Spot each line in the records below where the word "Given" occurs, then copy it.

[[ Records to process open ]]

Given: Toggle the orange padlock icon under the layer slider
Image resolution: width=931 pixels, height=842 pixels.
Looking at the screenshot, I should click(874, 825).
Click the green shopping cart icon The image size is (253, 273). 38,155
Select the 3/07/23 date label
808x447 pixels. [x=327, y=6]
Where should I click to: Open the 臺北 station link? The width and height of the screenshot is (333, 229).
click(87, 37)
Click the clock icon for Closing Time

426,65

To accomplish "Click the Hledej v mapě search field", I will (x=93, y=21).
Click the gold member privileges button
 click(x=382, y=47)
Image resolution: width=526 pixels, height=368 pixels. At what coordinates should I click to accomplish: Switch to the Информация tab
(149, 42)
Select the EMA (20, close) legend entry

[[ Records to process closed ]]
[[ Records to process open ]]

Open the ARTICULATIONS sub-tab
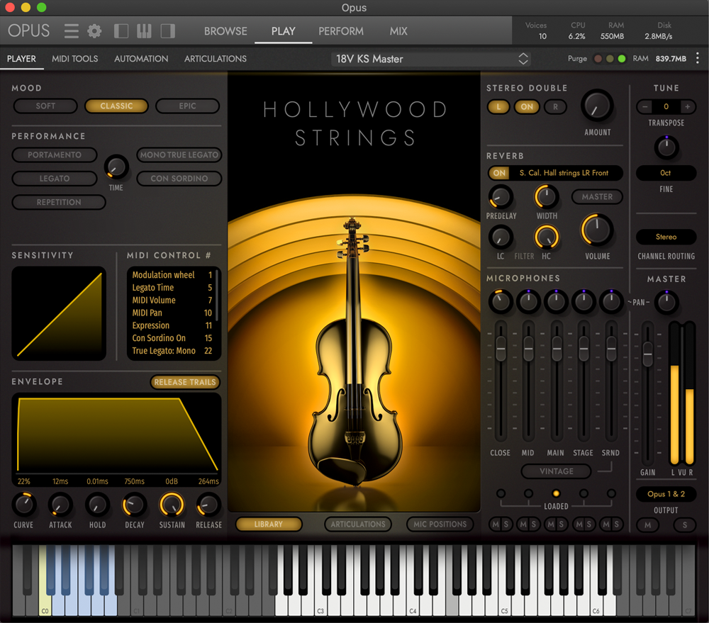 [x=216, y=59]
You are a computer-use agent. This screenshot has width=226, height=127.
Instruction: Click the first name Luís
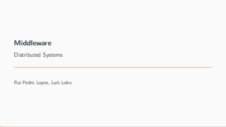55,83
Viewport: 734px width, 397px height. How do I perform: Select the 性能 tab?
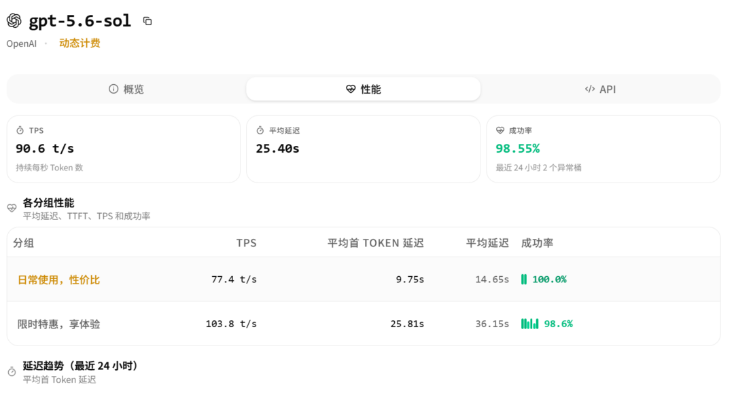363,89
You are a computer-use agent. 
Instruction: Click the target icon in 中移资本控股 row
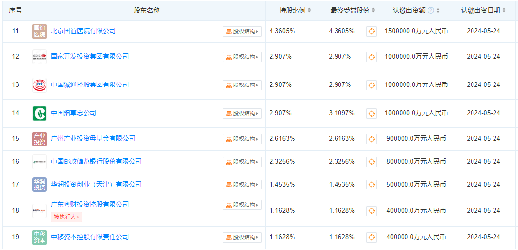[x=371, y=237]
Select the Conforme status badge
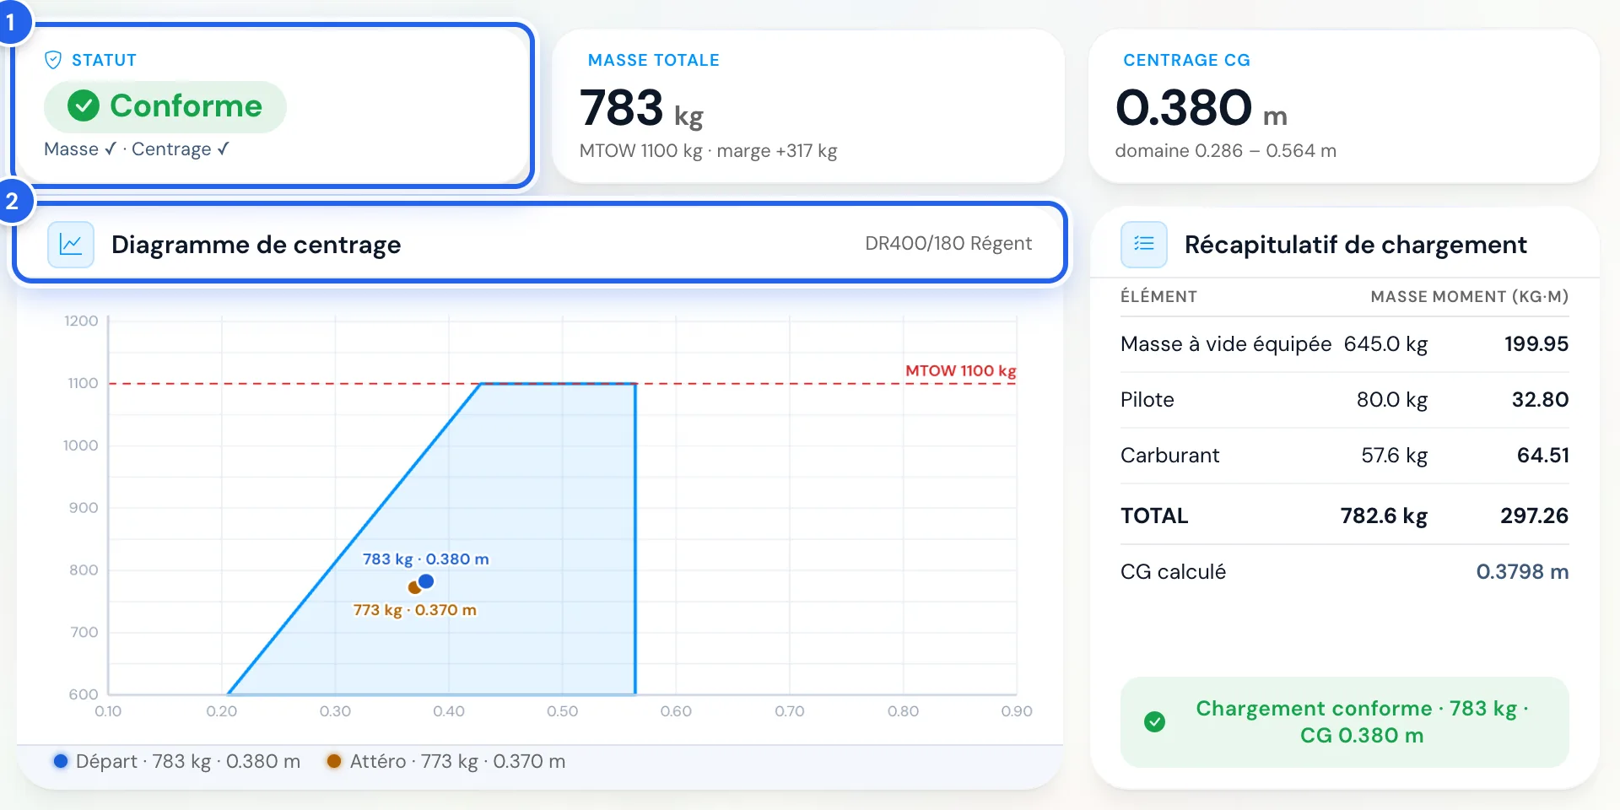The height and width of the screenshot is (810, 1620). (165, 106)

[[ Records to process closed ]]
[[ Records to process open ]]

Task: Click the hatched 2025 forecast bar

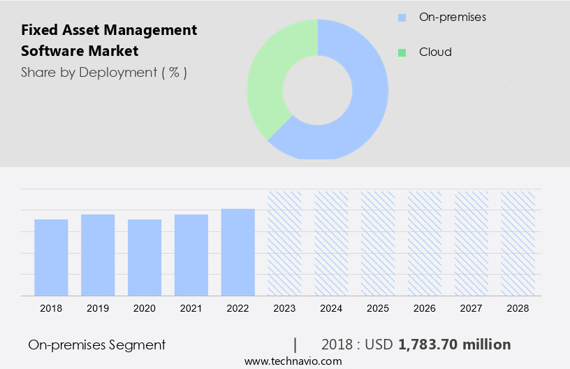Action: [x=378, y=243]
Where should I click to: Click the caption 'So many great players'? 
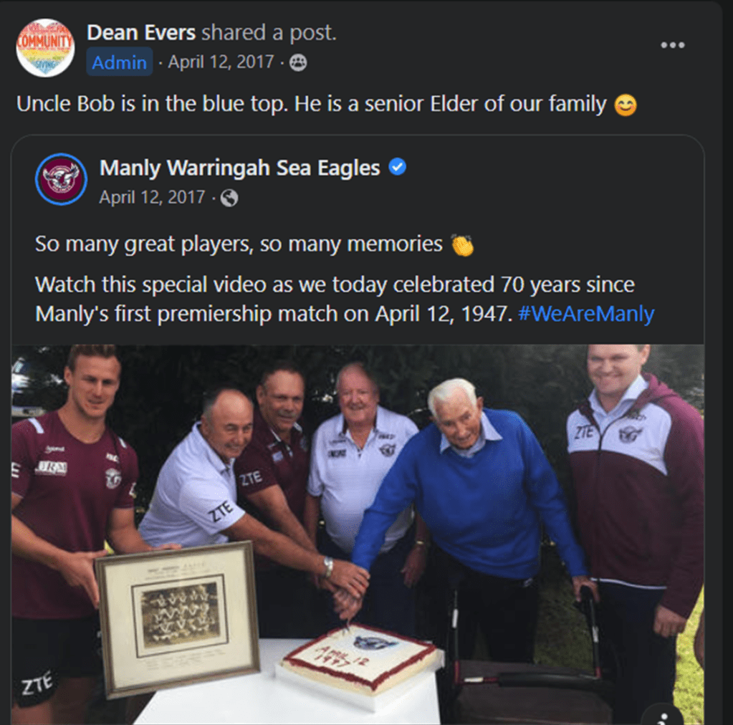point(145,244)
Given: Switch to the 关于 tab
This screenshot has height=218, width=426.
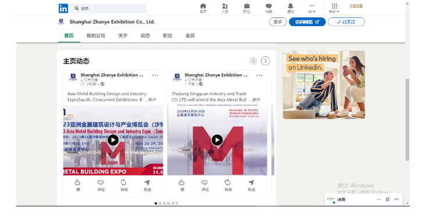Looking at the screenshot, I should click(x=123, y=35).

[[ Records to process closed ]]

## Solution to this exercise
Given: Toggle the orange padlock icon under the layer slider
Given: Switch to the 关于 tab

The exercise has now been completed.